**Do this:** Please reproduce the following lines exactly as they appear, covering every one of them.

:: Listed records

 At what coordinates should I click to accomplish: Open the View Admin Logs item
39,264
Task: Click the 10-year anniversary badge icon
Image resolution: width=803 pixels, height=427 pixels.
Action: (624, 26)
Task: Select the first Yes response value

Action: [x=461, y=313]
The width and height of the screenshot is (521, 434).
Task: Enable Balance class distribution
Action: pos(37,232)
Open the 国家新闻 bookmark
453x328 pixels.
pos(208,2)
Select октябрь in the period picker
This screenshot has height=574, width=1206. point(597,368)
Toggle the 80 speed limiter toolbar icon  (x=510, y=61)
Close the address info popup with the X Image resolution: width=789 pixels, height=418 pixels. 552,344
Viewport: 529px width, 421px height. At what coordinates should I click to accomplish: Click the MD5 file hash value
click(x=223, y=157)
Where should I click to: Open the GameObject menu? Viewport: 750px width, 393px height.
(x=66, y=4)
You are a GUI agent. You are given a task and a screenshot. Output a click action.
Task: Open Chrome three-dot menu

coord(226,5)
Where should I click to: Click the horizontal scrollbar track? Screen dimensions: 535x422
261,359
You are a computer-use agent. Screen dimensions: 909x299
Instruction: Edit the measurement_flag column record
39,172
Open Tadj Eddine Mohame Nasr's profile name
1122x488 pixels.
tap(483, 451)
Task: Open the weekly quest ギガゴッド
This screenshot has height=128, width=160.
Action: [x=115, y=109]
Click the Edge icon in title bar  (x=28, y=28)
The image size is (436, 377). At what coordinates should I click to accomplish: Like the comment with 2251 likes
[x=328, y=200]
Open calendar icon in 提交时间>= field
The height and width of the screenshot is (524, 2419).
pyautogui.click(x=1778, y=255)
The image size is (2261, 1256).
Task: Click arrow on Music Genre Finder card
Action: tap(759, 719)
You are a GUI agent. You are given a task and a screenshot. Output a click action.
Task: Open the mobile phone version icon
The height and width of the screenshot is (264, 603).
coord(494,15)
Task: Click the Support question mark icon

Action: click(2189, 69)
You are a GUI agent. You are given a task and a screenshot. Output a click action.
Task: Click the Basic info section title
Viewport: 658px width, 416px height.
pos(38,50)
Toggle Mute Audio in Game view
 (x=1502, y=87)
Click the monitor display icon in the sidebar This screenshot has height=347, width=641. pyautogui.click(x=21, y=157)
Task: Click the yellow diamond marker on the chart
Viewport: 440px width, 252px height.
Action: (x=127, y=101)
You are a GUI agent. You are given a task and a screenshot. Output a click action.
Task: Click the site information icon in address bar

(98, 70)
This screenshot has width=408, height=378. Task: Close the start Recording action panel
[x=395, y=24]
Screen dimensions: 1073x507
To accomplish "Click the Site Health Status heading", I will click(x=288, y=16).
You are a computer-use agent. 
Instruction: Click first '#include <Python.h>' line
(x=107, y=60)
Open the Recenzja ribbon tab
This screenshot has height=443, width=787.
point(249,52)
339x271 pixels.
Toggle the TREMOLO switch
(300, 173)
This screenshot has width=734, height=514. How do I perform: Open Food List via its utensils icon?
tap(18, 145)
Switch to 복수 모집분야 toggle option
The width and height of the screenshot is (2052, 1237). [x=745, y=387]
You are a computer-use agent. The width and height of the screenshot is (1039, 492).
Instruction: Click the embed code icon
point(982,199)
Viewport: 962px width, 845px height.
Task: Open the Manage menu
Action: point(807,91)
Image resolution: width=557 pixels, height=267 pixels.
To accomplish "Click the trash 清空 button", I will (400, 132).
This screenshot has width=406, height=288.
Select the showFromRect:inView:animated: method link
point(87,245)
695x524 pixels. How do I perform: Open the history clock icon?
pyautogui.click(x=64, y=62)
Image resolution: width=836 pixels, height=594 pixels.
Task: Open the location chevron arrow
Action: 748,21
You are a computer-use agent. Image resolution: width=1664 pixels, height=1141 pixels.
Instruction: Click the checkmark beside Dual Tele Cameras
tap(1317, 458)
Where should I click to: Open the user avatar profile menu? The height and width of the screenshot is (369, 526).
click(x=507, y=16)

::::

**Final answer:**
 At what coordinates should I click to accomplish: Open the View Admin Logs item
39,264
Task: Click the 10-year anniversary badge icon
Image resolution: width=803 pixels, height=427 pixels.
Action: (624, 26)
Task: Select the first Yes response value

Action: [x=461, y=313]
The width and height of the screenshot is (521, 434).
Task: Enable Balance class distribution
Action: pos(37,232)
Open the 国家新闻 bookmark
453x328 pixels.
pos(208,2)
Select октябрь in the period picker
This screenshot has height=574, width=1206. point(597,368)
Toggle the 80 speed limiter toolbar icon  (x=510, y=61)
Close the address info popup with the X Image resolution: width=789 pixels, height=418 pixels. 552,344
Viewport: 529px width, 421px height. At what coordinates should I click to accomplish: Click the MD5 file hash value
click(x=223, y=157)
Where should I click to: Open the GameObject menu? Viewport: 750px width, 393px height.
(x=66, y=4)
You are a GUI agent. You are given a task and a screenshot. Output a click action.
Task: Open Chrome three-dot menu

coord(226,5)
Where should I click to: Click the horizontal scrollbar track? Screen dimensions: 535x422
261,359
You are a computer-use agent. Screen dimensions: 909x299
Instruction: Edit the measurement_flag column record
39,172
Open Tadj Eddine Mohame Nasr's profile name
1122x488 pixels.
tap(483, 451)
Task: Open the weekly quest ギガゴッド
This screenshot has height=128, width=160.
Action: [x=115, y=109]
Click the Edge icon in title bar  (x=28, y=28)
The image size is (436, 377). At what coordinates should I click to accomplish: Like the comment with 2251 likes
[x=328, y=200]
Open calendar icon in 提交时间>= field
The height and width of the screenshot is (524, 2419).
pyautogui.click(x=1778, y=255)
The image size is (2261, 1256).
Task: Click arrow on Music Genre Finder card
Action: tap(759, 719)
You are a GUI agent. You are given a task and a screenshot. Output a click action.
Task: Open the mobile phone version icon
The height and width of the screenshot is (264, 603).
coord(494,15)
Task: Click the Support question mark icon

Action: click(2189, 69)
You are a GUI agent. You are given a task and a screenshot. Output a click action.
Task: Click the Basic info section title
Viewport: 658px width, 416px height.
pos(38,50)
Toggle Mute Audio in Game view
 (x=1502, y=87)
Click the monitor display icon in the sidebar This screenshot has height=347, width=641. pyautogui.click(x=21, y=157)
Task: Click the yellow diamond marker on the chart
Viewport: 440px width, 252px height.
Action: (x=127, y=101)
You are a GUI agent. You are given a task and a screenshot. Output a click action.
Task: Click the site information icon in address bar

(98, 70)
This screenshot has width=408, height=378. Task: Close the start Recording action panel
[x=395, y=24]
Screen dimensions: 1073x507
To accomplish "Click the Site Health Status heading", I will click(x=288, y=16).
You are a computer-use agent. 
Instruction: Click first '#include <Python.h>' line
(x=107, y=60)
Open the Recenzja ribbon tab
This screenshot has height=443, width=787.
point(249,52)
339x271 pixels.
Toggle the TREMOLO switch
(300, 173)
This screenshot has width=734, height=514. How do I perform: Open Food List via its utensils icon?
tap(18, 145)
Switch to 복수 모집분야 toggle option
The width and height of the screenshot is (2052, 1237). [x=745, y=387]
You are a computer-use agent. The width and height of the screenshot is (1039, 492).
Instruction: Click the embed code icon
point(982,199)
Viewport: 962px width, 845px height.
Task: Open the Manage menu
Action: point(807,91)
Image resolution: width=557 pixels, height=267 pixels.
To accomplish "Click the trash 清空 button", I will (400, 132).
This screenshot has width=406, height=288.
Select the showFromRect:inView:animated: method link
point(87,245)
695x524 pixels. How do I perform: Open the history clock icon?
pyautogui.click(x=64, y=62)
Image resolution: width=836 pixels, height=594 pixels.
Task: Open the location chevron arrow
Action: 748,21
You are a computer-use agent. Image resolution: width=1664 pixels, height=1141 pixels.
Instruction: Click the checkmark beside Dual Tele Cameras
tap(1317, 458)
Where should I click to: Open the user avatar profile menu? The height and width of the screenshot is (369, 526).
click(x=507, y=16)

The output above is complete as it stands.